(Dataset)

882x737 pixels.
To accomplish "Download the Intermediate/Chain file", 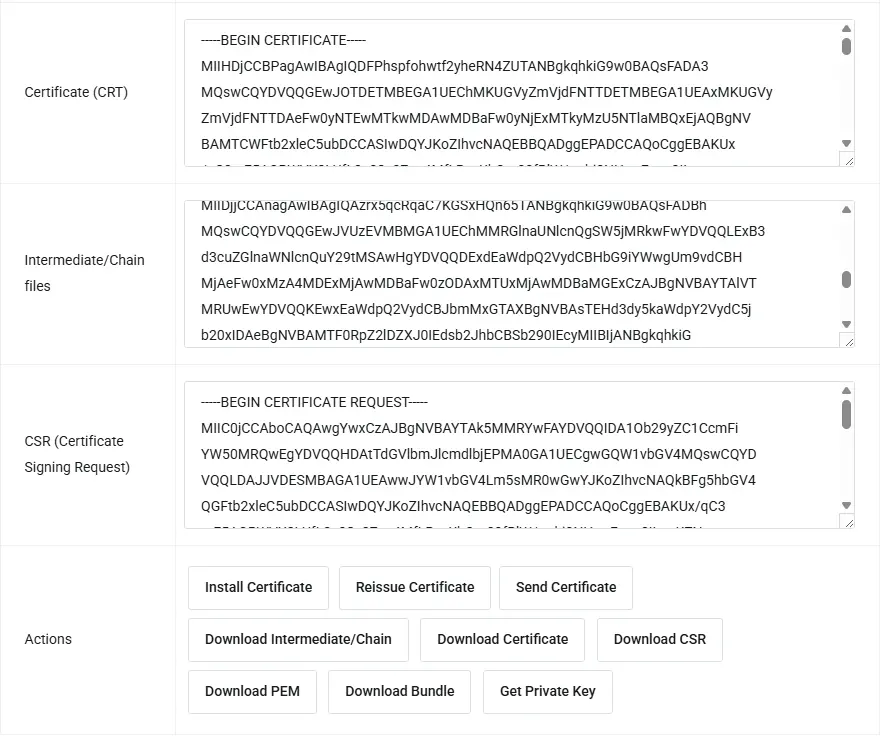I will (x=298, y=639).
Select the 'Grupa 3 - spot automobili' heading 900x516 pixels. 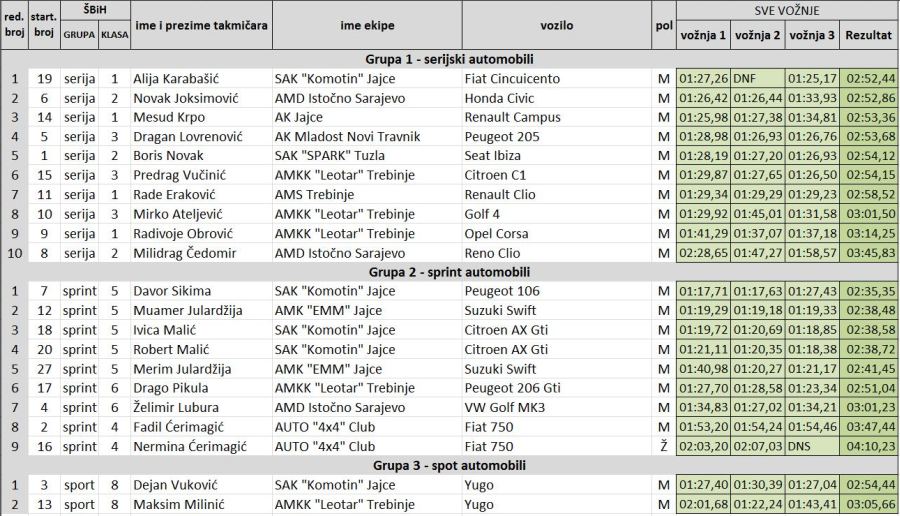point(449,465)
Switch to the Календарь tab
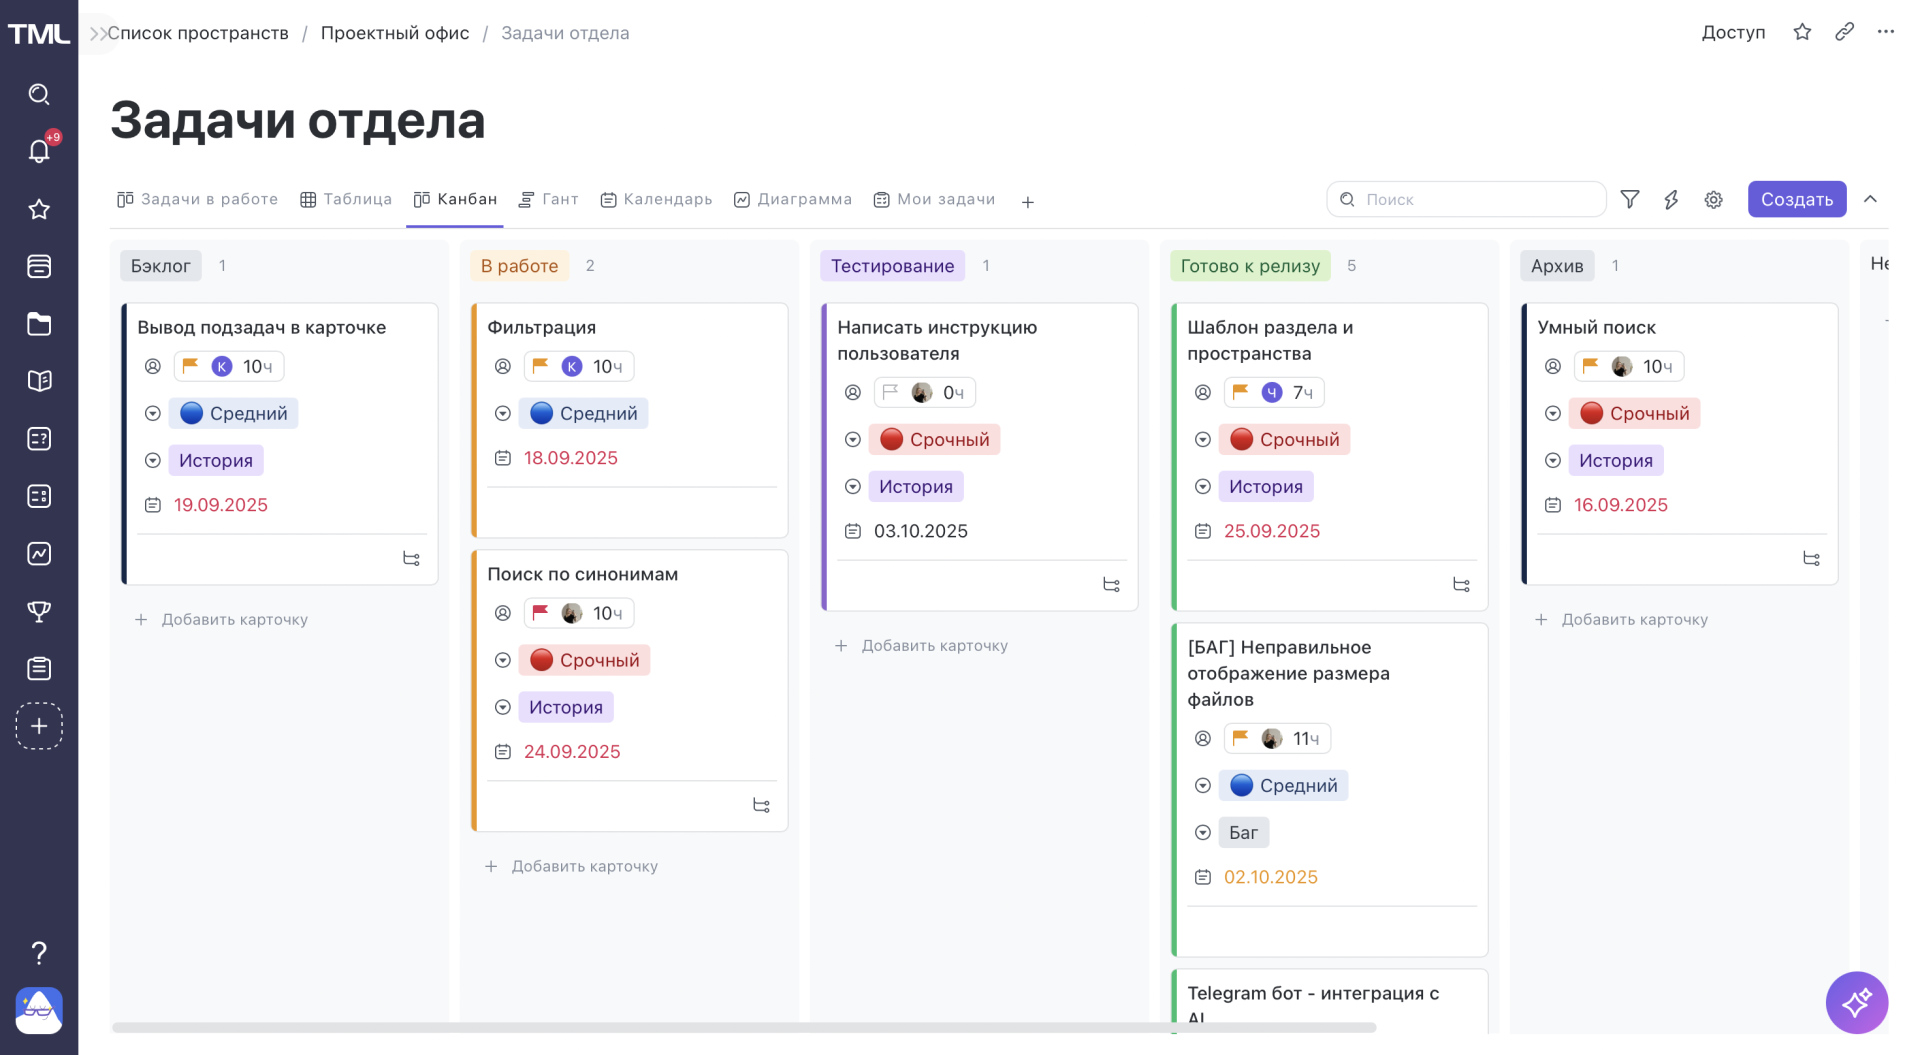The width and height of the screenshot is (1920, 1055). point(656,200)
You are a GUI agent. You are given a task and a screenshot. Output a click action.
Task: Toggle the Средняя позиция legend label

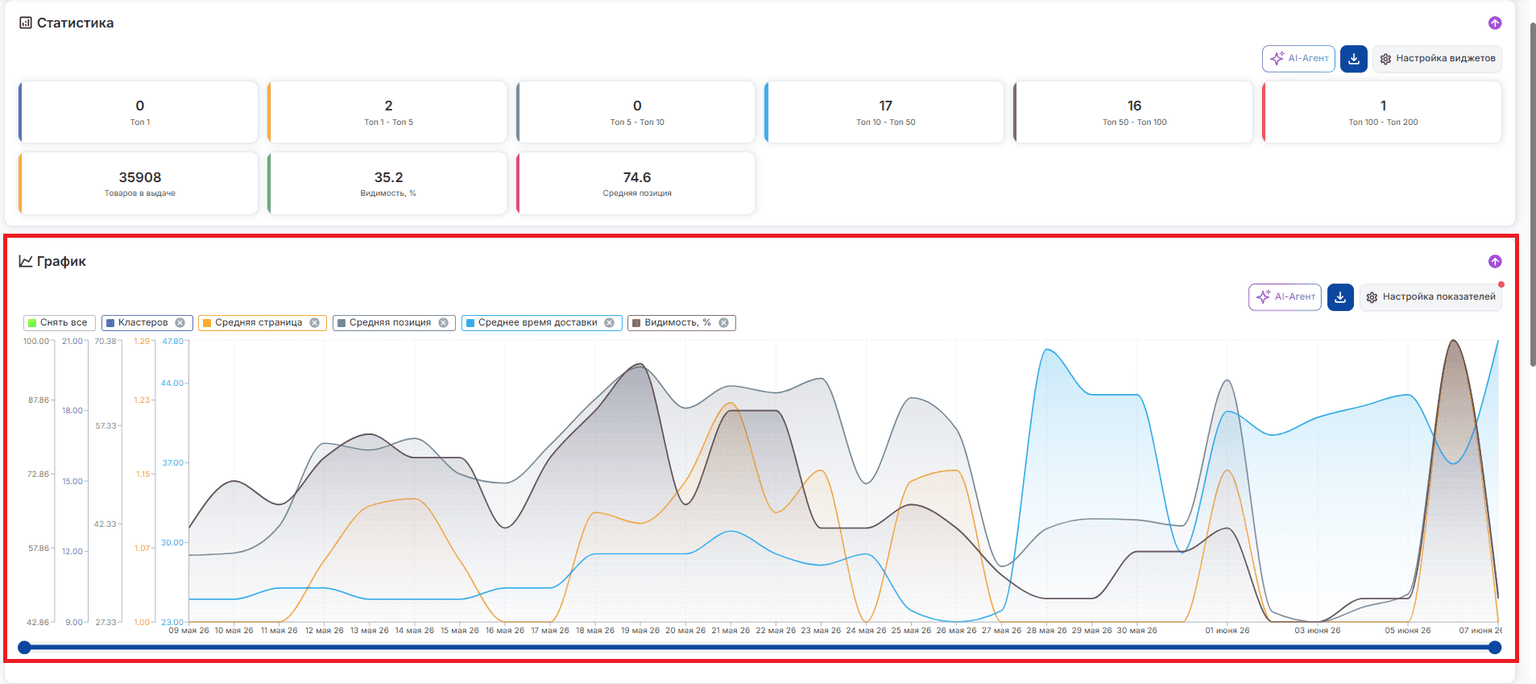coord(391,323)
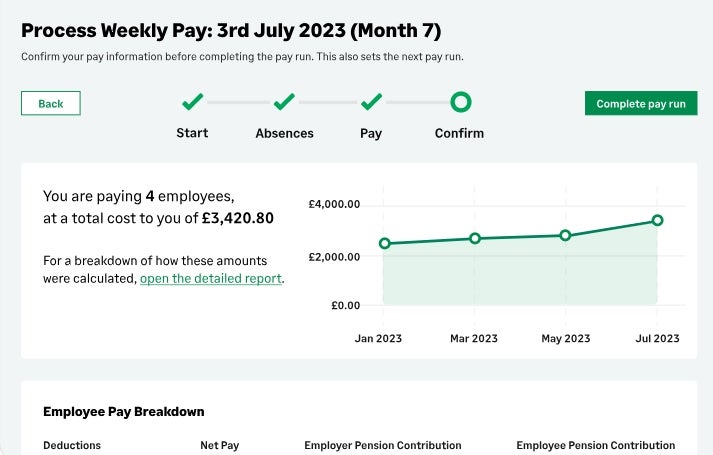Click the Confirm step label
This screenshot has width=713, height=455.
(x=459, y=133)
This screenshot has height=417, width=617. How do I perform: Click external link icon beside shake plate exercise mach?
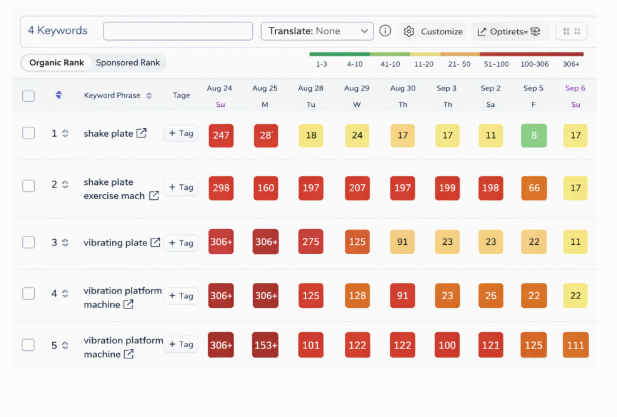click(x=154, y=196)
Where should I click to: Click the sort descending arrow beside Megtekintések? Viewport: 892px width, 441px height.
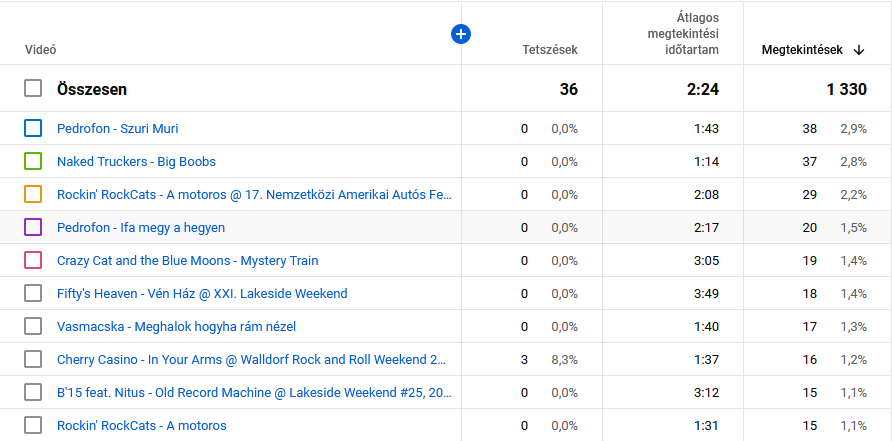859,49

(End Dataset)

*Required work*. A picture must not appear in the copy. Transcribe exactly the lines from the one with "This screenshot has height=417, width=617." through the final line of the entries, both included, and no more.

*Written solution*.
This screenshot has height=417, width=617. How do I perform: Click external link icon beside shake plate exercise mach?
click(x=154, y=196)
Where should I click to: Click the sort descending arrow beside Megtekintések? Viewport: 892px width, 441px height.
859,49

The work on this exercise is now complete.